Work to complete: The response must be made up of the lines in the entries below that contain "Identify".

────────

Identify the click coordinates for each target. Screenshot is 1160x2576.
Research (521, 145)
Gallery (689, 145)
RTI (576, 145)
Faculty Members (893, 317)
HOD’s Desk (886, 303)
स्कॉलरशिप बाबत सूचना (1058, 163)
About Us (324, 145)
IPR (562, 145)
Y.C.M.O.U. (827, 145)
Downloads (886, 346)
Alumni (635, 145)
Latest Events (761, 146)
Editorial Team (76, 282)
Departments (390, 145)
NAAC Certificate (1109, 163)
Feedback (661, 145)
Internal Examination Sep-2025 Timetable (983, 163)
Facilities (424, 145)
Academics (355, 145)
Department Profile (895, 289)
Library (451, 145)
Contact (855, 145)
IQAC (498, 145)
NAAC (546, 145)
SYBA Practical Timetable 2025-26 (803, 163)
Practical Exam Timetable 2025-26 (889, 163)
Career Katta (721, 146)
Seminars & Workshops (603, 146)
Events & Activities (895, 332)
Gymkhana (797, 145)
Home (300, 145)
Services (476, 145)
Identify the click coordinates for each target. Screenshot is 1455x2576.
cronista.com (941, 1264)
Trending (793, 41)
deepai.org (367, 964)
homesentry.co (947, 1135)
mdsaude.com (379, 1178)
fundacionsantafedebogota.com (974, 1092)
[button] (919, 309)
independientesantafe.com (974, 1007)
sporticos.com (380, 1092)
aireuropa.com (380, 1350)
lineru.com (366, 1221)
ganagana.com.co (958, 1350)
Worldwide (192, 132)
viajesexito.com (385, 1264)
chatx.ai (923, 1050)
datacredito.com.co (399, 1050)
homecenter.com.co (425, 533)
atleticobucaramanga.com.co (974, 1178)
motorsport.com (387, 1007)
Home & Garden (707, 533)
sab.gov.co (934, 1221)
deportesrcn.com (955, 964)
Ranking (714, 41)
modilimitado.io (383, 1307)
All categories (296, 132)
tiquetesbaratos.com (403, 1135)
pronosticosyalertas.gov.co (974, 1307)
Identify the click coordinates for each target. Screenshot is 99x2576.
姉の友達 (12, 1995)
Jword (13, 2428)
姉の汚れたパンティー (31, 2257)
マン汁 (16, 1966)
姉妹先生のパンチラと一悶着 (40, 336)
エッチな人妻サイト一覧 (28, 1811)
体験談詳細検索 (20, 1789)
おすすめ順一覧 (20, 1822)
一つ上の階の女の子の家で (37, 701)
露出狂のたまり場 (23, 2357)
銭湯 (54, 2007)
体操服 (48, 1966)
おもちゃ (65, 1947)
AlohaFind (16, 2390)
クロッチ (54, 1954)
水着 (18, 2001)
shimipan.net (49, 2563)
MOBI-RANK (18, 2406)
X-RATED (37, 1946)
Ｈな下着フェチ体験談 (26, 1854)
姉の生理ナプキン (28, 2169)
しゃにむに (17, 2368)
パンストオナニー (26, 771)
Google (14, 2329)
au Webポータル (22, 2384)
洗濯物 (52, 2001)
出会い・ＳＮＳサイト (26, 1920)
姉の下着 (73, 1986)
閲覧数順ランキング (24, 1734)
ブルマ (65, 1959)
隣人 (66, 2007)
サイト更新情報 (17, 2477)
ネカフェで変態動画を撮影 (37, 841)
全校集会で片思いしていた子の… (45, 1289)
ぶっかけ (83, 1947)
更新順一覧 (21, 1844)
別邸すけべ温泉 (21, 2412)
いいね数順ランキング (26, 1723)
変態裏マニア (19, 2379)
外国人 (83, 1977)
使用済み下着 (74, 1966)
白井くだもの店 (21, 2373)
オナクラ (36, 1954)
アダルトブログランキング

────────

Worked solution:
Identify the click coordinates for each target. Screenshot is 1160x2576.
Identify the click coordinates for each target. Screenshot is 1455x2576.
Identify the click coordinates for each target. Screenshot is 99x2576.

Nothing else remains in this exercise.